I also learned that it was wrong to kill, a concept handed down from my grandfather, who ended his multi-faceted career as a minister in the town of Wallowa. He was also a photographer, and he used to say that he preferred to hunt animals with a camera.
While I still agree with my grandfather’s preference, I’ve come to understand the perspectives of hunters and other gun owners. This has only happened because I have been willing to listen over the past decade to those who have differing opinions.
A year ago I had a conversation with a man at the county recycling center. He’d seen the bumper sticker on my car, “Peace is Possible.” He confronted me, saying that peace was not possible, going on to support his theory with examples of how mankind is intrinsically programmed to war against those with different ideologies. I wished I’d done as a friend of mine did with a man who was part of a flag-waving group opposing the “Women in Black” in front of the Bureau of Land Management grounds on Roseburg’s Garden Valley Boulevard. After they were disbanding, she went up to one of the men and said, “I challenge you to come up with something on which we both agree.” He said without hesitation, “I hate war!” She was stunned.
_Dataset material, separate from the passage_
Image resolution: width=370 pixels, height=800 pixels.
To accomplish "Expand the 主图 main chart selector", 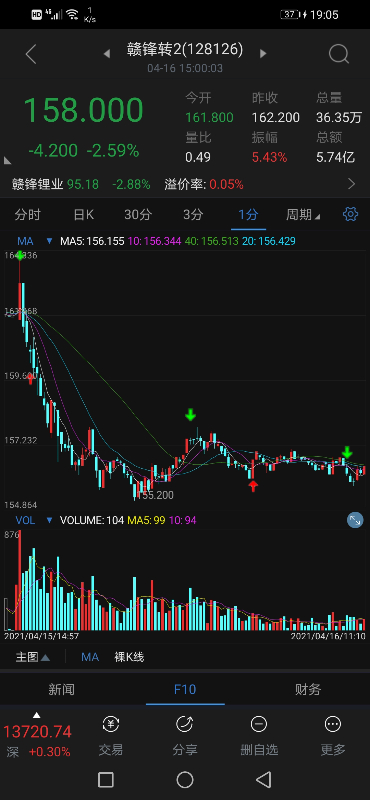I will point(33,657).
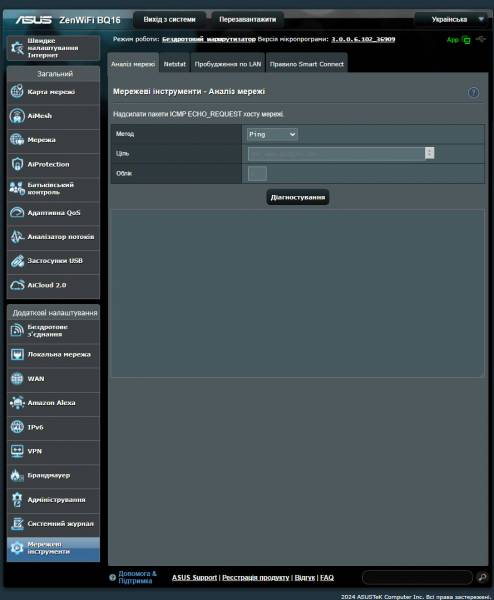Screen dimensions: 494x600
Task: Open the Брандмауер firewall icon
Action: (x=17, y=475)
When I emailed my daughter about my maddening confrontation with the man at the county dump, she simply wrote back, “Sounds like a real character!” The sweet funniness of her reply hit me hard; it was a nonjudgmental and completely peaceful way of responding to his irritating remarks, an attitude I’d not been able to summon up at the time.
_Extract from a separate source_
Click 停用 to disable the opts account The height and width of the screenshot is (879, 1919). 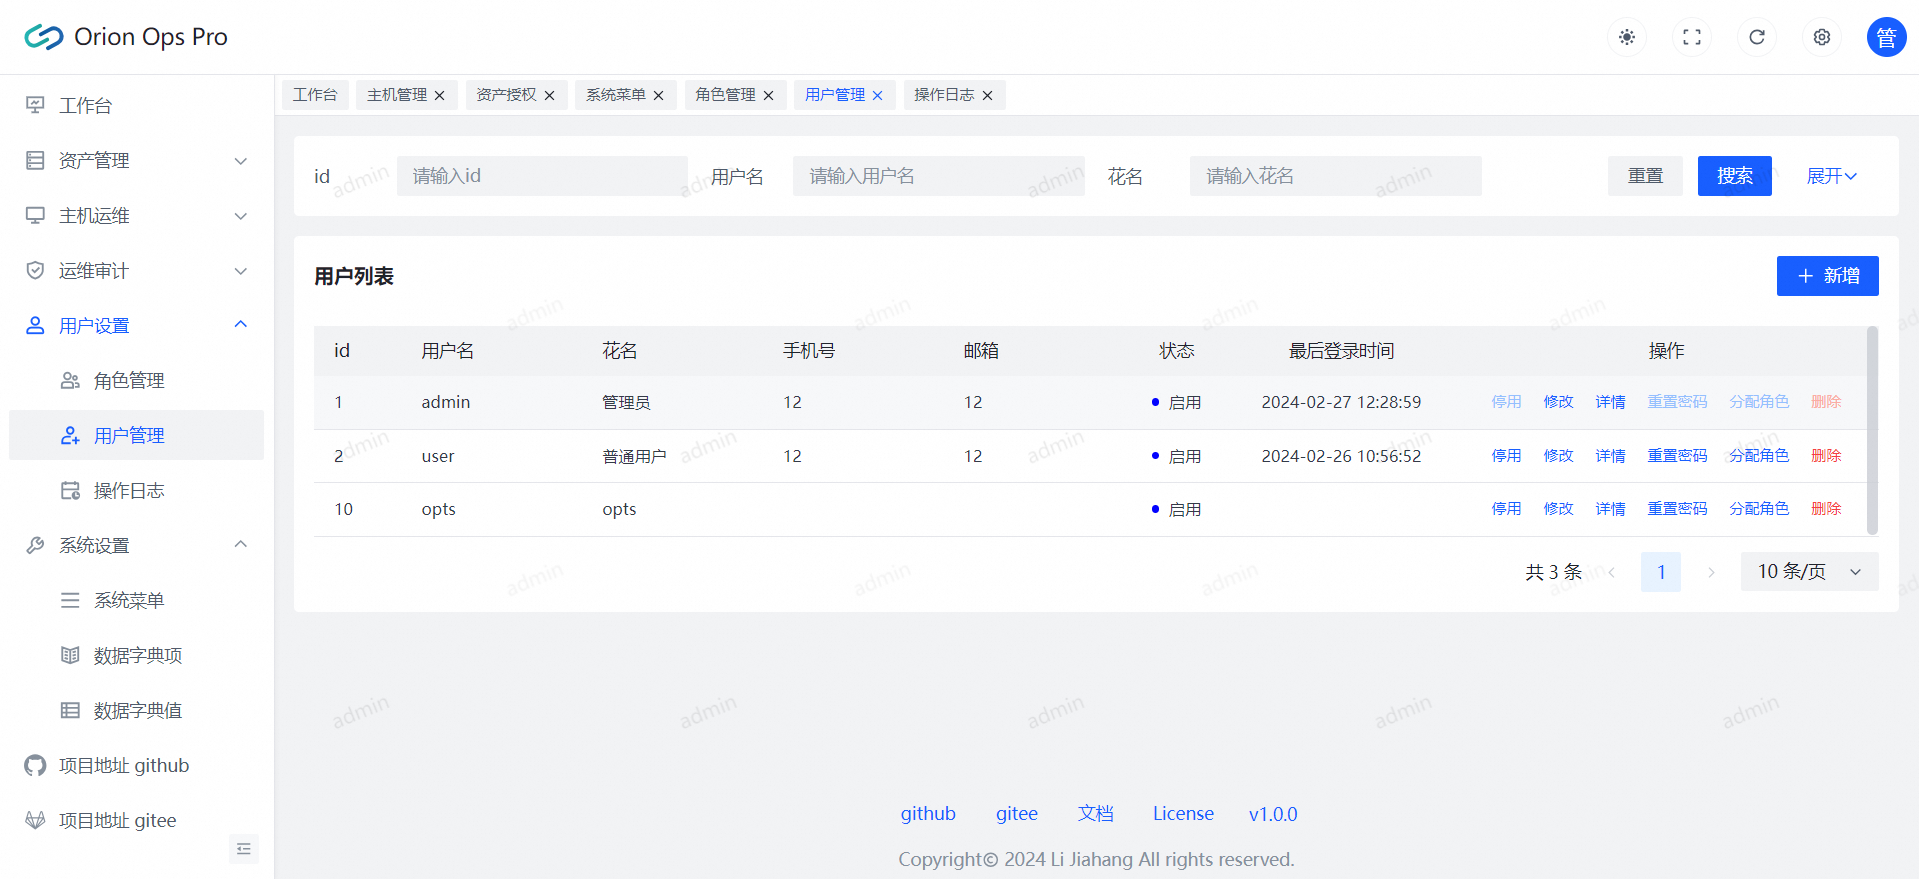(1506, 509)
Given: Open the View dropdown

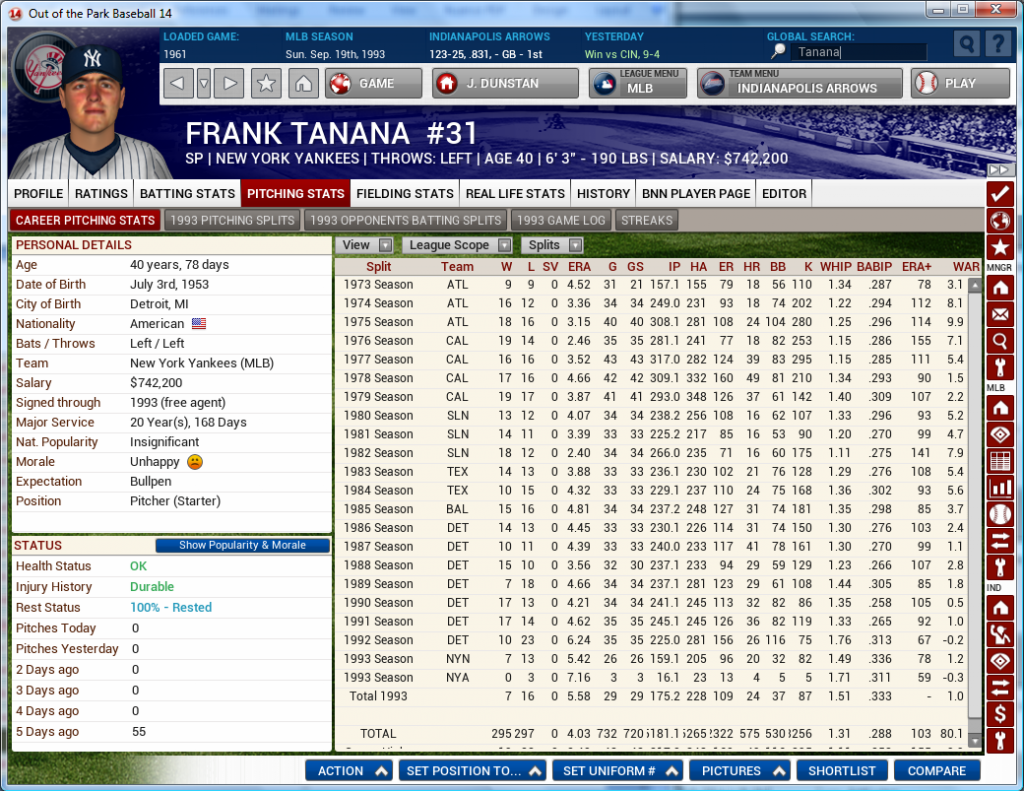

There’s been much talk about the newly crowned Miss America saying something to the effect, “You can’t end violence with violence.” While I agree with her, I would put it in a less equivocal way, “You can’t fight hatred with hatred.” I wrote that on every letter I received from NOW, National Organization of Women, which said “Flush Rush” on the envelope, and returned it to sender. I don’t think the National Rifle Association supporters’ stance against gun control necessarily constitutes an advocacy of violence. I take issue with a lot of things that the spokesmen for the NRA have said, but I still think it is important to listen to them.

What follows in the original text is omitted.